— Maman, encore un service de nuit ? — s’inquiéta Katia en posant un regard anxieux sur sa mère.
— Oui, mon soleil. Tu sais bien que vous ne feriez pas de bêtises sans moi ? — Marina caressa tendrement la main de sa fille aînée.
— Bien sûr que non. Mais tu ne te reposes jamais, — soupira Katia.
— Il faut travailler, ma petite Katia. Dans un an, c’est ton bal de fin d’études : tu veux une jolie robe, n’est-ce pas ?
— Je m’en fiche du bal… — souffla Katia. — J’aimerais juste que tu sois plus souvent à la maison.
— Tout va bientôt changer, mon chaton. Encore un an, on remboursera ce maudit crédit, et je pourrai passer plus de temps avec vous.
Marina ferma les yeux. Elle avait l’impression que le destin lui réservait toujours les pires épreuves. Un mariage, deux enfants… Tout semblait heureux, jusqu’au jour où son mari décida de lancer une affaire. Elle n’avait pas suivi les détails, mais on lui refusa le prêt, et il l’avait contracté à son nom. Puis, il lui annonça qu’il partait avec une autre. Il promit de rembourser le crédit, mais à peine remise du choc, elle apprit sa mort. Une inconnue l’appela pour indiquer où il était enterré. Ils n’avaient même pas eu le temps de divorcer.
Au cimetière, Marina pleura sans fin, se demandant comment continuer. Deux enfants, une dette colossale, un salaire de misère à l’hôpital… Le compte de son mari était vide. Elle hérita simplement de sa part d’appartement. Pour joindre les deux bouts, elle cumula tous les petits boulots possibles. Heureusement, Katia aidait avec son petit frère, Youra.
Pendant cinq ans, Marina s’acquitta du crédit. La pension de réversion et la moitié de son salaire y passaient. Ils vivaient des miettes qu’il restait.
— Bon, Katia, je dois y aller, — dit Marina.
— Dépêche-toi, maman. Je vais réviser les devoirs de Youra.
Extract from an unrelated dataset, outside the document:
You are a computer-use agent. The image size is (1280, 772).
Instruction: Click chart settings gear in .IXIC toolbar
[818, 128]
— Que ferais-je sans toi !
L’hôpital était à l’autre bout de la ville, à deux correspondances en transport en commun… Marina rêvait de trouver un poste plus près, en vain.
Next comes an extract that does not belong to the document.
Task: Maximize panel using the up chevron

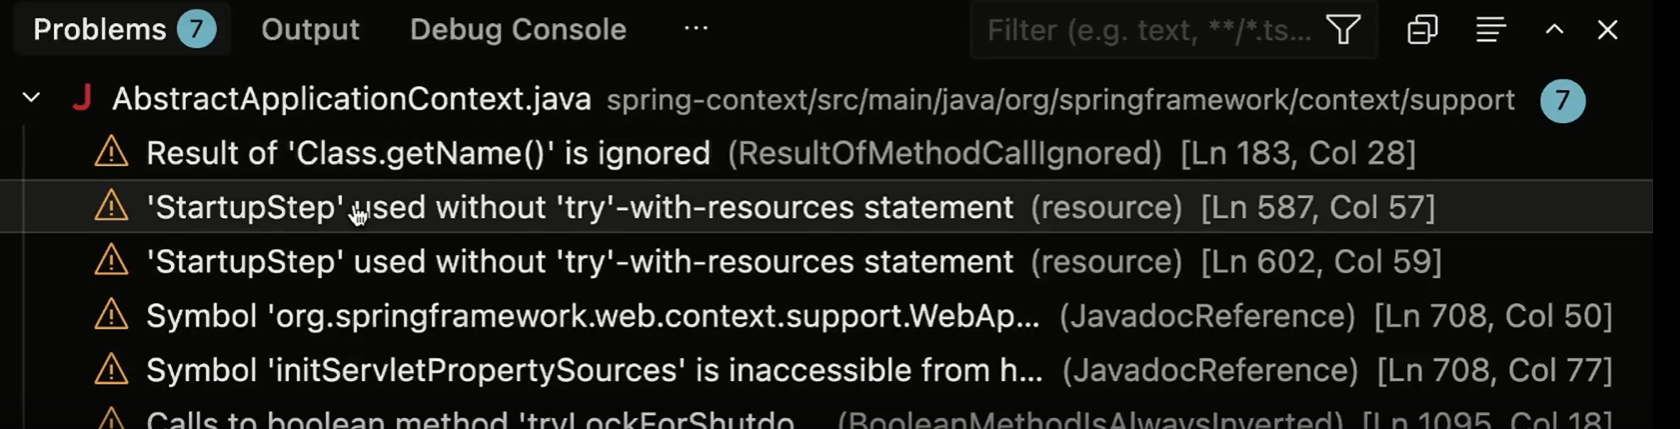Action: 1554,30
— Bonsoir, Marina Nikolaïevna, — salua Sergey, le nouveau gardien.
Marina sourit, un peu gênée. Veuf et ancien militaire, Sergey travaillait à l’hôpital depuis trois mois et lui témoignait un intérêt évident. À sa grande surprise, elle aussi se sentait attirée. Malgré tout, les rumeurs commençaient à circuler parmi les infirmières.
— Bonjour, Sergey Andreïevich, — répondit-elle rapidement, s’efforçant de passer inaperçue.
Dans la salle de repos, ses collègues buvaient un thé.
— Marina, joins-toi à nous !
— Merci. Tout va bien ? Tranquille ?
— Trop calme… On dirait que l’orage est à venir.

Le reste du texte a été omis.